Mittwoch, 24. August 2016

„Wir gehören hier dazu“: Wer mit den Mülheimer Tafel-Fahrern Bashan Chaban und Frandy Dams unterwegs ist, um Lebensmittelspenden einzusammeln merkt, dass Arbeit mehr ist, als Geld verdienen


Die Tafel-Fahrer Bashan Chaban und Frandy Dams an der
Laderampe eines Mülheimer Supermarktes

Bevor sein Kollege Frandy Dams, kommt, sorgt Fahrer Bashan Chaban dafür, dass der Ford-Transit glänzt, mit dem sie gleich durch Mülheim und Kettwig kurven, um Lebensmittel für die Mülheimer Tafel des Diakoniewerkes Arbeit und Kultur Lebensmittel abzuholen.

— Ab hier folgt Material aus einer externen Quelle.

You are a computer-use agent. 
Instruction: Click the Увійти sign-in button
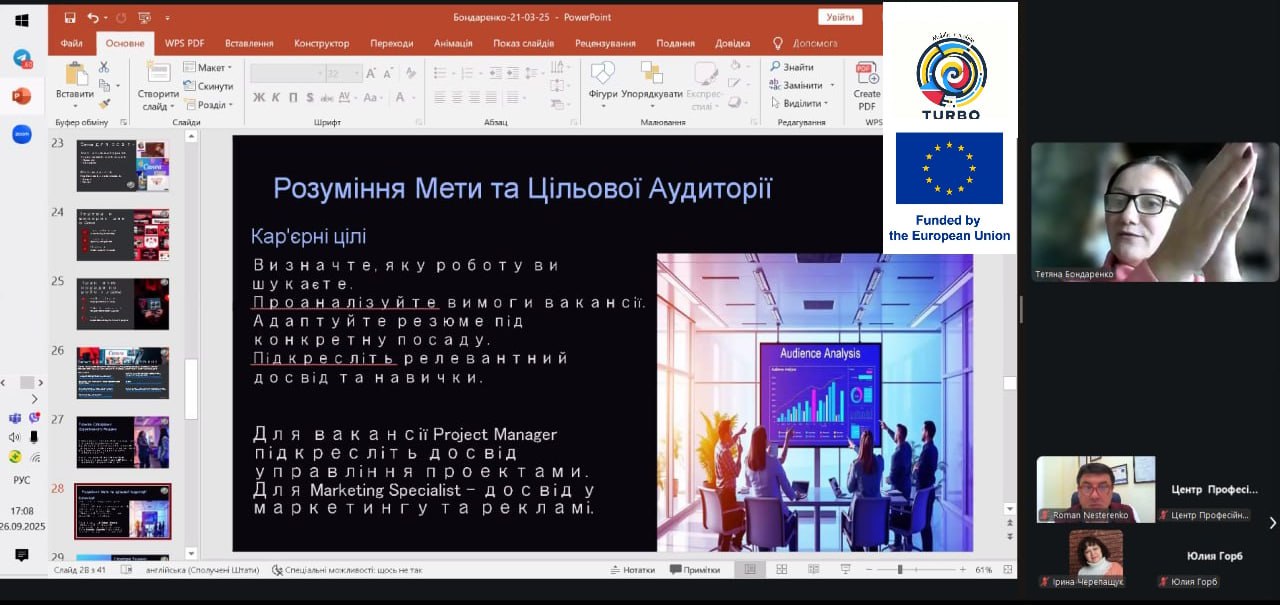[x=839, y=17]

Der 46-jährige Familienvater, der in den 90er Jahren vor dem Bürgerkrieg in seiner Heimat Libanon floh und in Mülheim Zuflucht fand, macht einen zufriedenen Eindruck. Seine freundlichen Augen lächeln den dritten Mitfahrer an, der ihn und seinen Co-Piloten bei ihrer handfesten Arbeit im Dienste der bedürftigen Tafelkunden begleitet.

Chaban und Dams sind zwei handfeste Typen, denen ihre Arbeit offensichtlich Freude macht. Mit ihrem Lieferwagen, der knapp drei Tonnen Lebensmittel laden kann, werden sie heute zwischen 7.30 Uhr und 13 Uhr zwei große Runden durch die Stadt machen und bei etwa 20 Geschäften, Supermärkten, Discountern und zwei Großmärkten Halt machen.

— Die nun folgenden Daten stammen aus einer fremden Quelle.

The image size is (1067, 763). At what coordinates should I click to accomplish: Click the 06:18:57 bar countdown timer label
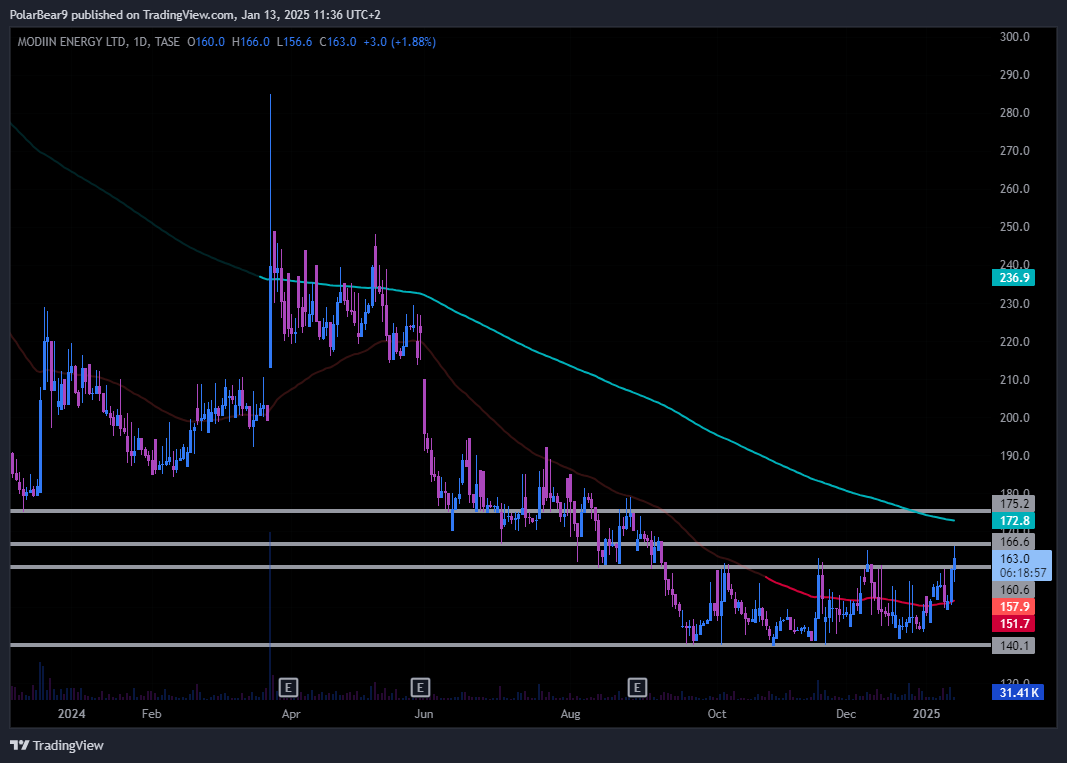tap(1022, 573)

Immer wieder das selbe Spiel: Raus aus dem Wagen. Ran an die Rampe. Und dann erst mal aussortieren, was für die Kunden der Tafel noch genießbar ist. Die ersten von ihnen haben sich schon in den frühen Morgenstunden an der Georgstraße eingefunden, noch bevor Chaban und Dams zu ihrer Markttournee aufbrechen.

Wer den beiden Tafel-Mitarbeitern bei ihrer Arbeit zuschaut, merkt: Allein das Aussortieren und Einladen der gespendeten Lebensmittel ist nicht vergnügungssteuerpflichtig. Quantität und Qualität sind sehr unterschiedlich. Es gibt viel Obst und Gemüse, dass abgegeben wird. Alles andere ist Glückssache und eine Seltenheit: Fleisch, Wurst, Backwaren, Milchprodukte oder Süßigkeiten. „Ich finde es toll, dass Geschäfte und Supermärkte Lebensmittel für Bedürftige spenden. Aber die Supermärkte könnten vielleicht noch etwas mehr machen“, findet Chaban.

„Ich unterstütze gerne die Tafel, weil ich weiß, dass dort Menschen hinkommen, die mit den Lebensmitteln, die wir, etwa aufgrund einer Druckstelle, nicht mehr verkaufen können, noch etwas anfangen können“, erklärt Obst- und Gemüsehändler Klaus Buers, der gute Ware abgibt, die er vielleicht auch noch zum halben Preis verkaufen könnte. Doch das ist schwierig. Denn die Kaufkundschaft ist anspruchsvoll.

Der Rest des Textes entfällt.